The proceeding tabs show how to specify either a minimum or maximum number of iterations for early_terminate:

The brackets for this example are: [3, 3*eta, 3*eta*eta, 3*eta*eta*eta], which equals [3, 9, 27, 81].

early_terminate:
  type: hyperband
  min_iter: 3

The brackets for this example are [27/eta, 27/eta/eta], which equals [9, 3].

early_terminate:
  type: hyperband
  max_iter: 27
  s: 2

Macro and custom command arguments example

For more complex command line arguments, you can use macros to pass environment variables, the Python interpreter, and additional arguments. W&B supports pre defined macros and custom command line arguments that you can specify in your sweep configuration.

For example, the following sweep configuration (sweep.yaml) defines a command that runs a Python script (run.py) with the ${env}, ${interpreter}, and ${program} macros replaced with the appropriate values when the sweep runs.

The --batch_size=${batch_size}, --test=True, and --optimizer=${optimizer} arguments use custom macros to pass the values of the batch_size, test, and optimizer parameters defined in the sweep configuration.

program: run.py
method: random
metric:
  name: validation_loss
parameters:
  learning_rate:
    min: 0.0001
    max: 0.1
command:
  - ${env}
  - ${interpreter}
  - ${program}
  - "--batch_size=${batch_size}"
  - "--optimizer=${optimizer}"
  - "--test=True"

The associated Python script (run.py) can then parse these command line arguments using the argparse module.

# run.py  
import wandb
import argparse

parser = argparse.ArgumentParser()
parser.add_argument('--batch_size', type=int)
parser.add_argument('--optimizer', type=str, choices=['adam', 'sgd'], required=True)
parser.add_argument('--test', type=str2bool, default=False)
args = parser.parse_args()

# Initialize a W&B Run
with wandb.init('test-project') as run:
    run.log({'validation_loss':1})

See the Command macros section in Sweep configuration options for a list of pre-defined macros you can use in your sweep configuration.

Boolean arguments

The argparse module does not support boolean arguments by default. To define a boolean argument, you can use the action parameter or use a custom function to convert the string representation of the boolean value to a boolean type.

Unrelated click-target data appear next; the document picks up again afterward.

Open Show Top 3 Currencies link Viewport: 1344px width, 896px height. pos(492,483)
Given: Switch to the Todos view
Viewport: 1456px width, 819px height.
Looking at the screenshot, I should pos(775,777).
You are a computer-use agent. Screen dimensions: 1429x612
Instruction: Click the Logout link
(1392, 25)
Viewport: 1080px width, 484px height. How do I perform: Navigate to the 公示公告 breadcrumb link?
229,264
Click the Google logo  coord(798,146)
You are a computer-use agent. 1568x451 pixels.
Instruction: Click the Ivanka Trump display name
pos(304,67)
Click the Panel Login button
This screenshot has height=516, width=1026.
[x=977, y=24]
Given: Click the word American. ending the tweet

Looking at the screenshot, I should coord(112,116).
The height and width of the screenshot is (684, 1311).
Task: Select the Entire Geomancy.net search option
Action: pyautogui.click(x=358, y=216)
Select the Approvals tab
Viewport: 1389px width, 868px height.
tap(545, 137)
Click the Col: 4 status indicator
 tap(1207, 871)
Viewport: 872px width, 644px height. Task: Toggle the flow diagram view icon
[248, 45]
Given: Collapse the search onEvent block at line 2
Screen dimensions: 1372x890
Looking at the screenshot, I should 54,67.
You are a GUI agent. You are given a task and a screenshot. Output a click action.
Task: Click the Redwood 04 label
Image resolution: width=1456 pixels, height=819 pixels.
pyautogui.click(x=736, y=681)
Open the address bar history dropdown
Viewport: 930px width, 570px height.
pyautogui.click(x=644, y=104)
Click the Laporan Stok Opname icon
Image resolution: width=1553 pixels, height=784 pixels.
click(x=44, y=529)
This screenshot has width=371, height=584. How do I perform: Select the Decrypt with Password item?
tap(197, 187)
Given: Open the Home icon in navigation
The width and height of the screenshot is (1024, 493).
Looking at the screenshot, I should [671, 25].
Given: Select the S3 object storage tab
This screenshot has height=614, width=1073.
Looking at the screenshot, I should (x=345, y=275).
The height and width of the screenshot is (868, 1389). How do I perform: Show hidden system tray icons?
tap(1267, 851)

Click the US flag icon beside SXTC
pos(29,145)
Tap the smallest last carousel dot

As an example, you can use the following code snippet to define a boolean argument. Pass store_true or store_false as an argument to ArgumentParser.

import wandb
import argparse

parser = argparse.ArgumentParser()
parser.add_argument('--test', action='store_true')
args = parser.parse_args()

args.test  # This will be True if --test is passed, otherwise False

You can also define a custom function to convert the string representation of the boolean value to a boolean type. For example, the following code snippet defines the str2bool function, which converts a string to a boolean value.

def str2bool(v: str) -> bool:
  """Convert a string to a boolean. This is required because
  argparse does not support boolean arguments by default.
  """
  if isinstance(v, bool):
      return v
  return v.lower() in ('yes', 'true', 't', '1')

1 - Sweep configuration options

A sweep configuration consists of nested key-value pairs. Use top-level keys within your sweep configuration to define qualities of your sweep search such as the parameters to search through (parameter key), the methodology to search the parameter space (method key), and more.

The proceeding table lists top-level sweep configuration keys and a brief description. See the respective sections for more information about each key.

Top-level keys	Description
`program`	(required) Training script to run
`entity`	The entity for this sweep
`project`	The project for this sweep
`description`	Text description of the sweep
`name`	The name of the sweep, displayed in the W&B UI.
`method`	(required) The search strategy
`metric`	The metric to optimize (only used by certain search strategies and stopping criteria)
`parameters`	(required) Parameter bounds to search
`early_terminate`	Any early stopping criteria
`command`	Command structure for invoking and passing arguments to the training script
`run_cap`	Maximum number of runs for this sweep

See the Sweep configuration structure for more information on how to structure your sweep configuration.

`metric`

Use the metric top-level sweep configuration key to specify the name, the goal, and the target metric to optimize.

Key	Description
`name`	Name of the metric to optimize.
`goal`	Either `minimize` or `maximize` (Default is `minimize`).
`target`	Goal value for the metric you are optimizing. The sweep does not create new runs when if or when a run reaches a target value that you specify. Active agents that have a run executing (when the run reaches the target) wait until the run completes before the agent stops creating new runs.

`parameters`

In your YAML file or Python script, specify parameters as a top level key. Within the parameters key, provide the name of a hyperparameter you want to optimize. Common hyperparameters include: learning rate, batch size, epochs, optimizers, and more. For each hyperparameter you define in your sweep configuration, specify one or more search constraints.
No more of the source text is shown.